"Task" appears in how many lines of the entries? State only the number.
--------------------
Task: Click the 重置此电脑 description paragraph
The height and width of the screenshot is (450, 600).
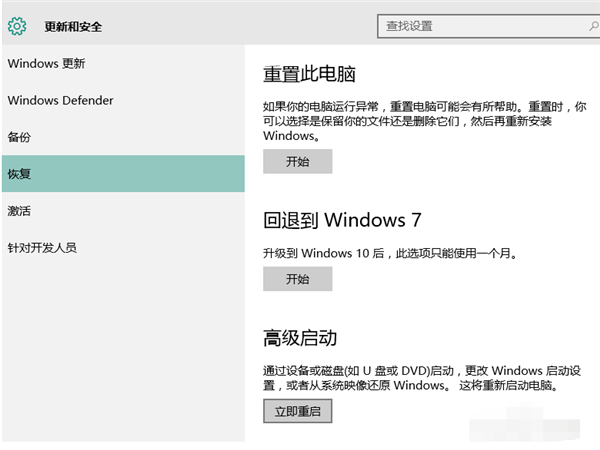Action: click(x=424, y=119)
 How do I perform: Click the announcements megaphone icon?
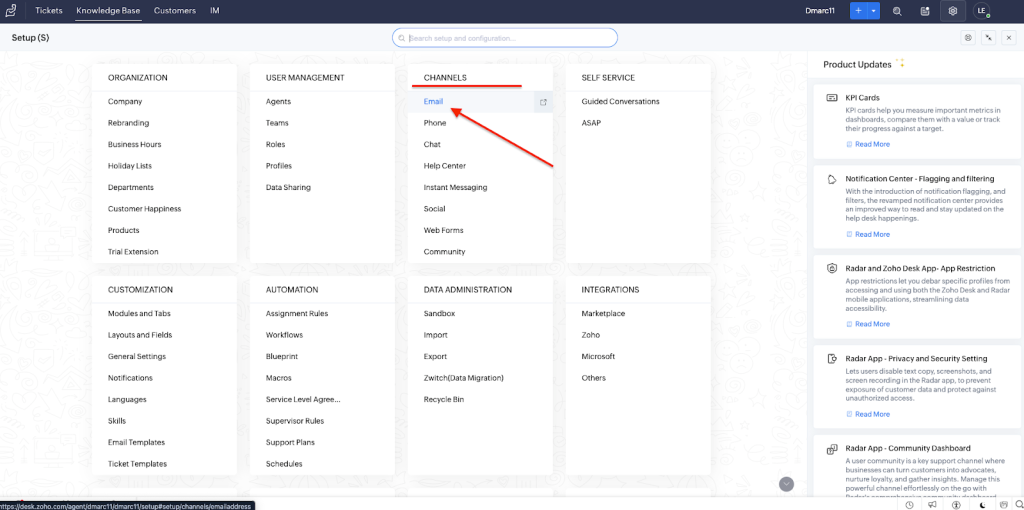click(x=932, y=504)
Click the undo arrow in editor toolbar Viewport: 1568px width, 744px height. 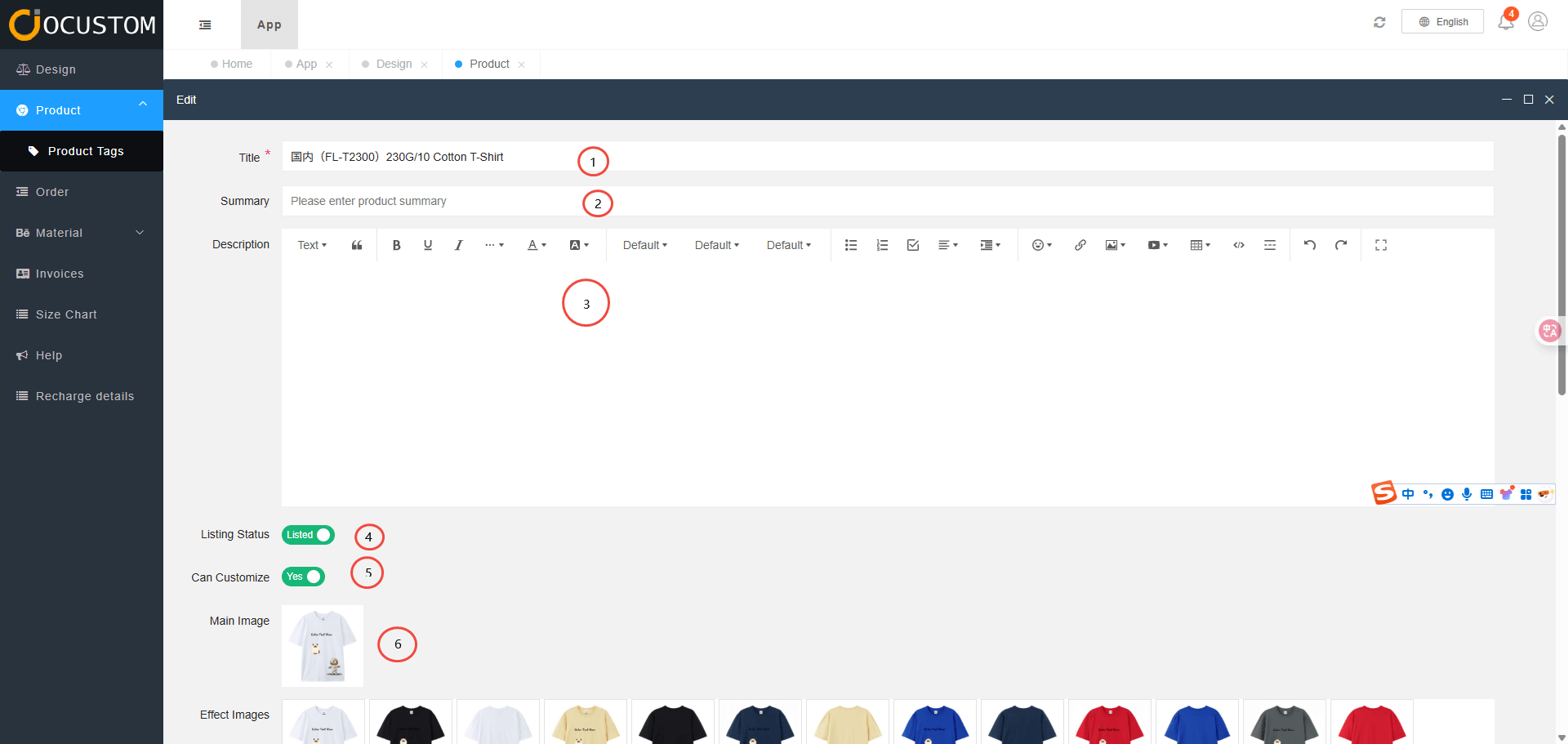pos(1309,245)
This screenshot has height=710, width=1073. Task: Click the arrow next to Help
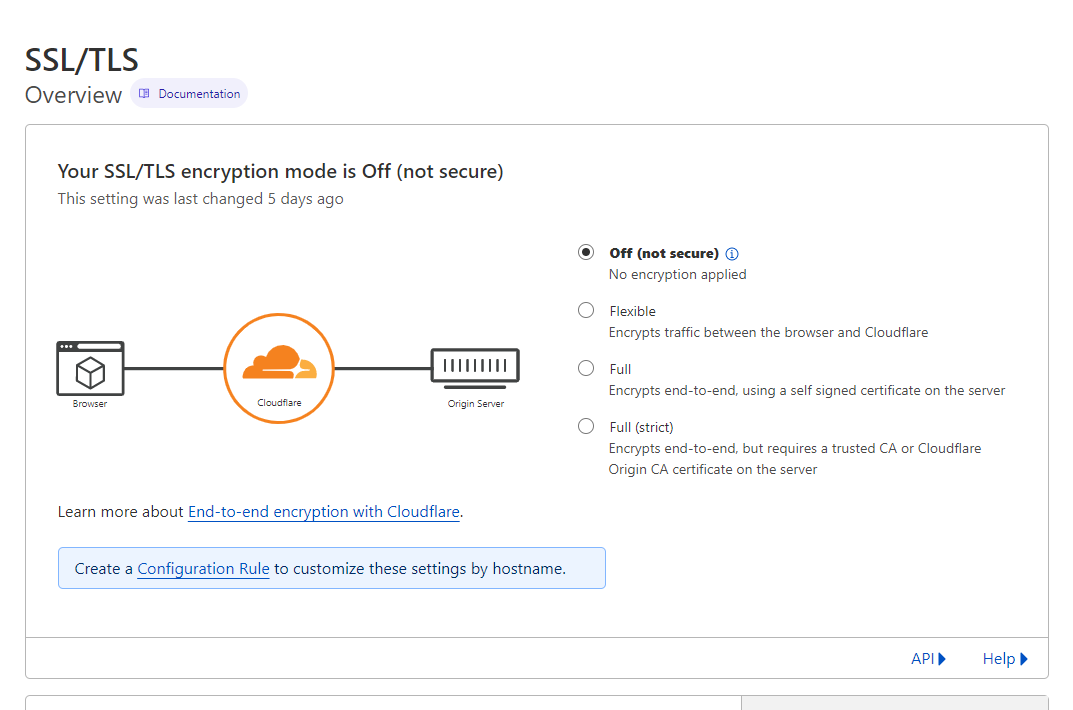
--------------------
» Exercise answer
2